Я знаю излучину, где погребен дуб в несколько обхватов толщиной. Сколько сотен лет он лежит? Осенью, когда вода прозрачная, его кусок виден на глубине двух-трех метров.

Все это богатство мы подымем. Все будет людям на радость.

Слушатели застыли зачарованные, и старые, и молодые. А по лицу Черемухина пробегали и свет, и тени, и нежная, застенчивая улыбка.

— Счастливец! — шепнула мне Матрена Федоровна.


Счастливец?! В чем же оно было, счастье этого человека, вскоре ушедшего от нас?

Когда не стало Черемухина, многие начали рассказывать мне о нем: и те, кого расспрашивала, и сами по себе. Каждый нес свое воспоминание, впечатление. Сколько в них общего и сколько разного! Памятны доброта и суровость, резкие грани характера, эгоизм и самопожертвование, деловитость и фантазерство, непрактичность, принципиальность, упоенность красотой мира, тревога за судьбу всего растущего и живущего на земле. И вера в окончательное торжество коммунистического разума.

Личность человека не просто сумма слагаемых качеств, это — сплав.

Пусть же говорят о Черемухине его ученики, коллеги по школе, соседи, друзья по рыбалке и охоте, колхозники, председатель Матрена Федоровна, пусть говорит многолетняя беззаветная спутница, жена его Валентина Николаевна. Всех их привела я на эти страницы.


— Мы его ужасно боялись и ужасно любили, — это один из учеников.

— Они его боялись как огня и любили без памяти, — это коллега-учительница. — Только притворит за собой дверь, все затаили дыхание. Если скажет: «Муха на окне, а я не слышу, как жужжит», — значит, надо сидеть еще тише. Если объявит: «Сегодня занятия с отстающими, кто сам за собой чувствует, приходите», — идут всем классом. Он посмотрит строго: «Столько отстающих? Не ожидал, не ожидал». И может, всего на секунду просияет улыбкой, а счастливей этих мальчишек и девчонок уже на свете нет.

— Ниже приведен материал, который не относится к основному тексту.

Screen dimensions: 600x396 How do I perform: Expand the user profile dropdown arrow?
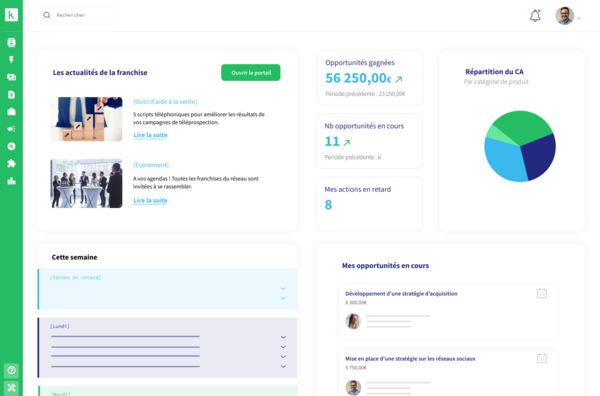[x=579, y=18]
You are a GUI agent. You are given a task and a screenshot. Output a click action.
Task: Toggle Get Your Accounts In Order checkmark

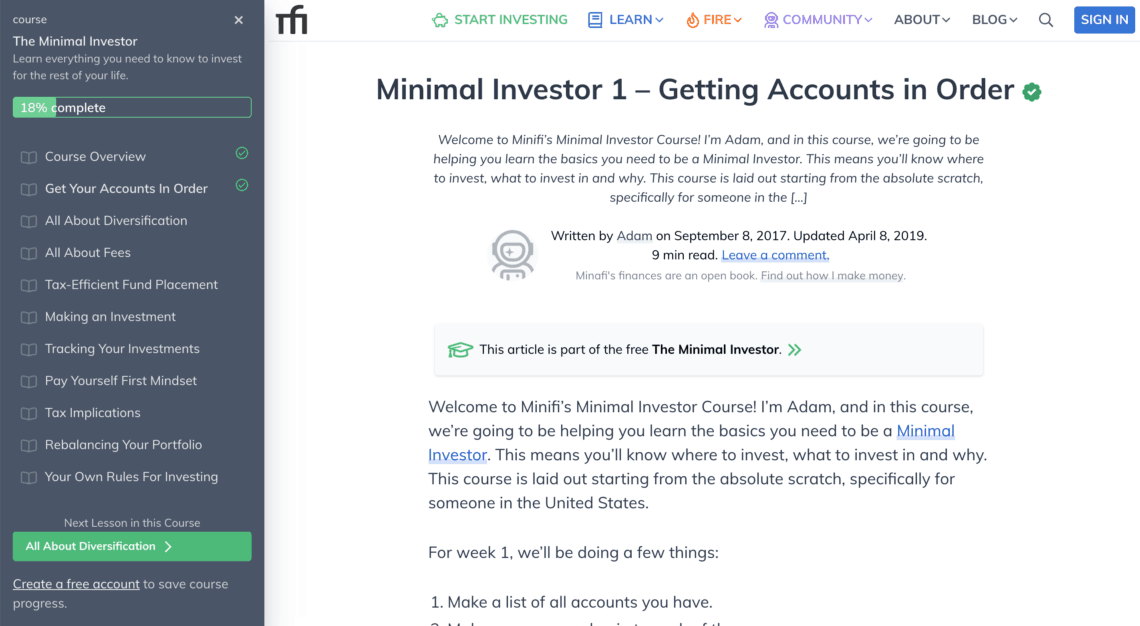(242, 186)
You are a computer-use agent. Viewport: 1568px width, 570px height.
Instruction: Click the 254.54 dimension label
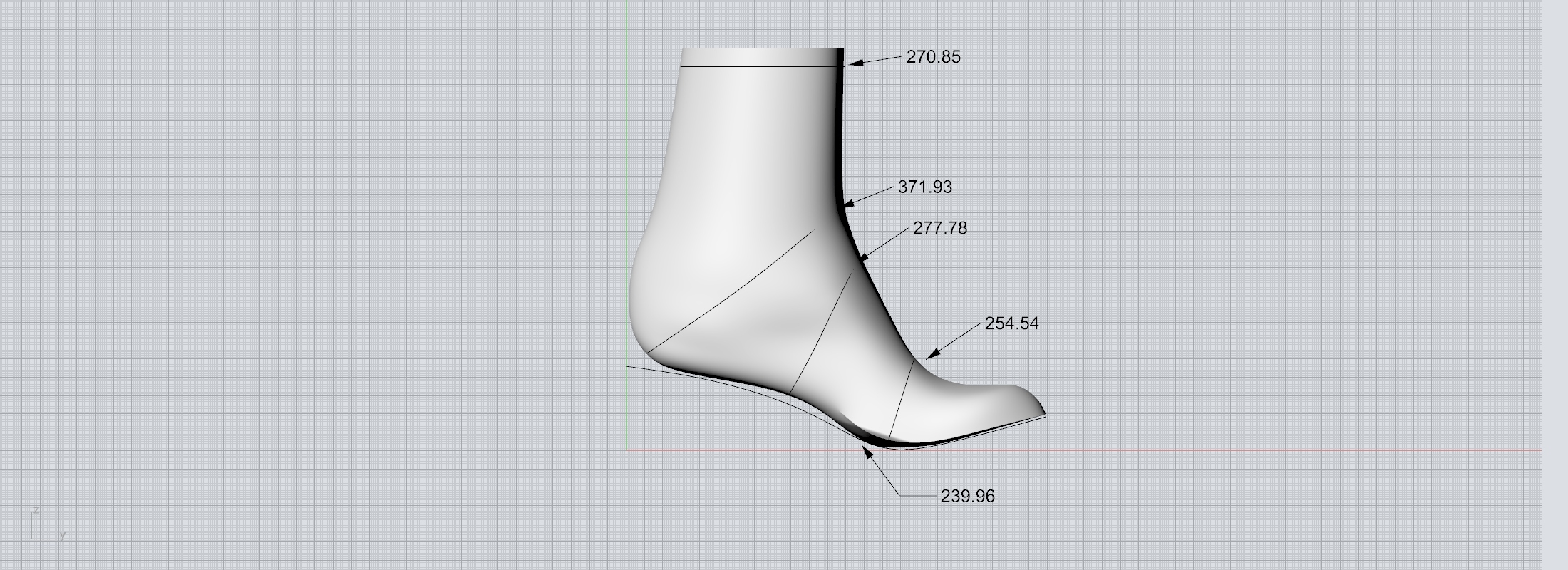(1011, 323)
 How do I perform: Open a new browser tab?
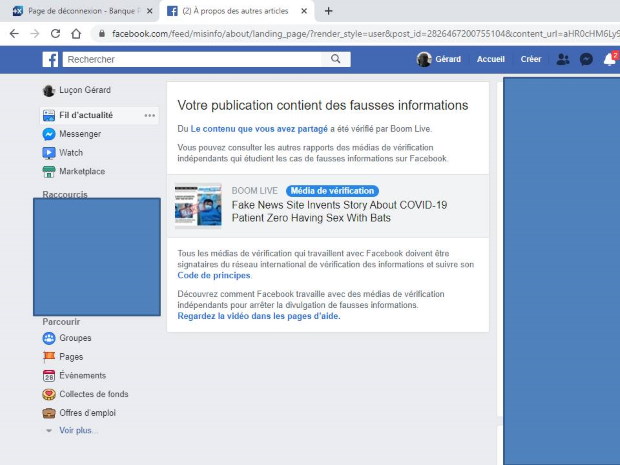[328, 11]
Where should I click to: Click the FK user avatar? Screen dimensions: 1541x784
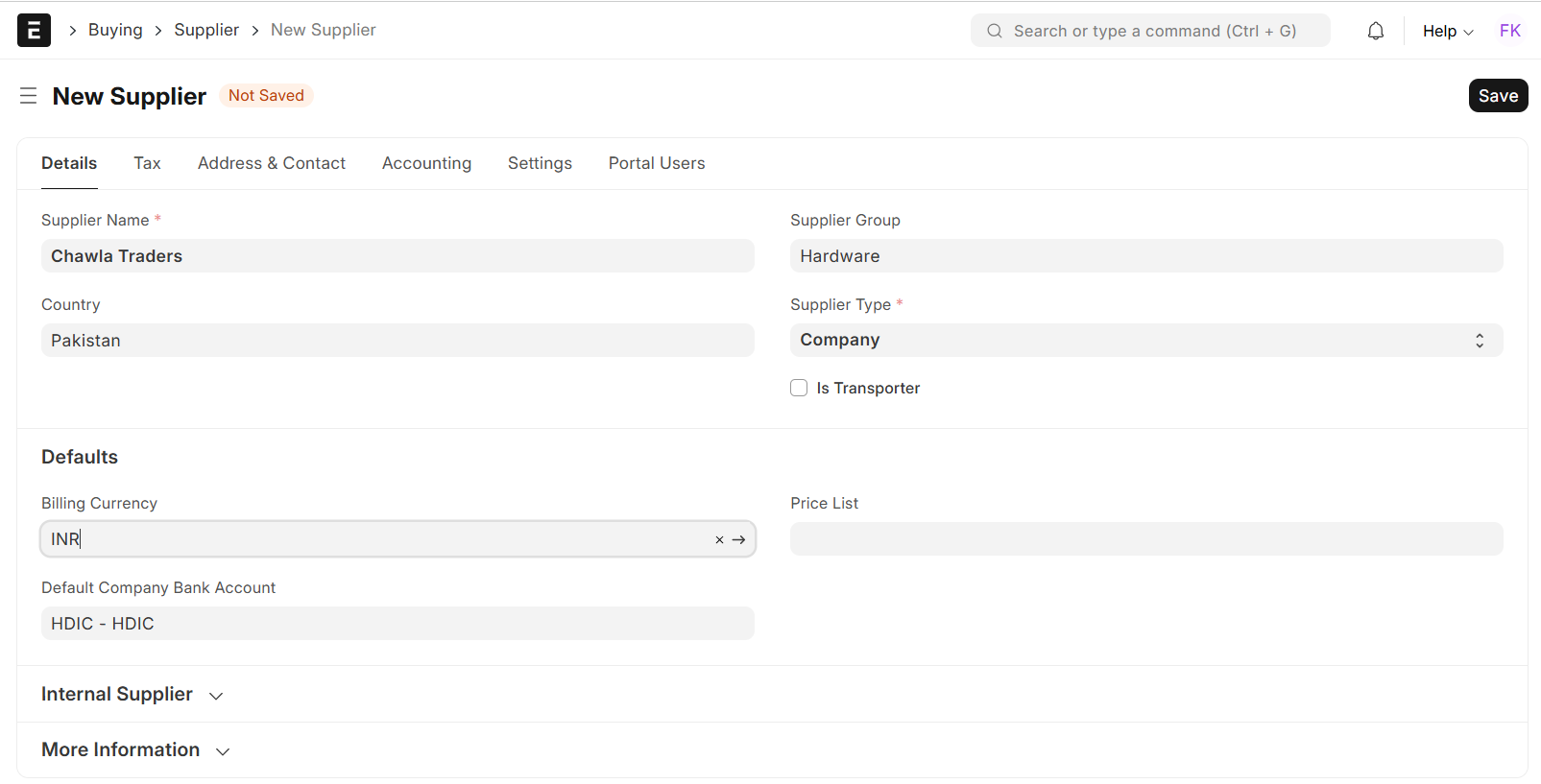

— В середине тридцатых годов, — тут сразу несколько ветеранов школы вспоминают, — приезжала комиссия, вроде бы по аттестации. Всех учителей проверяли, его — особо пристрастно. Поражались «математическим способностям» детей. Растерянно мямлили: «Вы крупный методист, самобытный педагог». А заключение было такое: «Противник соревнования в школе, что несовместимо со званием советского учителя. Согласиться с мнением районо — Черемухина уволить».

Василий Гаврилович поехал искать правду в Москву. Месяц его не было. И месяц дети не пели, не играли, кажется, даже смеяться разучились. Ходили понурые, словно в доме безнадежный больной.

А когда возвратился он, целиком обеленный, по высшему разряду аттестованный, такое тысячеголосое «ура!» было, такое восторженное столпотворение — казалось, школа вверх тормашками полетит. Он сам — царь и бог дисциплины — ничего поделать не мог. Махнул рукой, навесил брови еще ниже над глазами и ушел к своей Валентине Николаевне, — успокоить.

Воспоминания учителя Евгения Ивановича Ковылова хочется привести почти дословно:

— В тысяча девятьсот тридцать девятом году я оканчивал пединститут и был распределен в Шишовку. Призвание мое — биолог, математиком оказался случайно, но раз уж так получилось — никуда не денешься. Я слышал, что математик там замечательный, и написал ему письмо. Черемухин пригласил приехать пораньше.

В лицо я его не знал. Увидел: весьма суров, хочется почему-то опустить глаза перед ним. Но меня, фактически еще студента, он принял будто коллегу, как теперь говорят, «на равных». А узнав или догадавшись о моем пристрастии к природе, повел сразу с собой «на охоту». Пошли к ближним озерам, он их называл: Черное, Длинное, Камышатое, Рассыпной Громок, Первый Ильмень — одно из самых красивых. Всюду было изобилие — водяная дичь. Долго мы гуляли по-тургеневски с ружьями и рюкзаками за плечами. Наконец на одном безымянном озерке он разрешил... Вскинули одновременно два ружья (оба его, Василия Гавриловича), выстрелы слились в один. Черемухин смеется: «Валентина Николаевна зажарит утку, посмотрим, чья дробь. Думаю, ваша».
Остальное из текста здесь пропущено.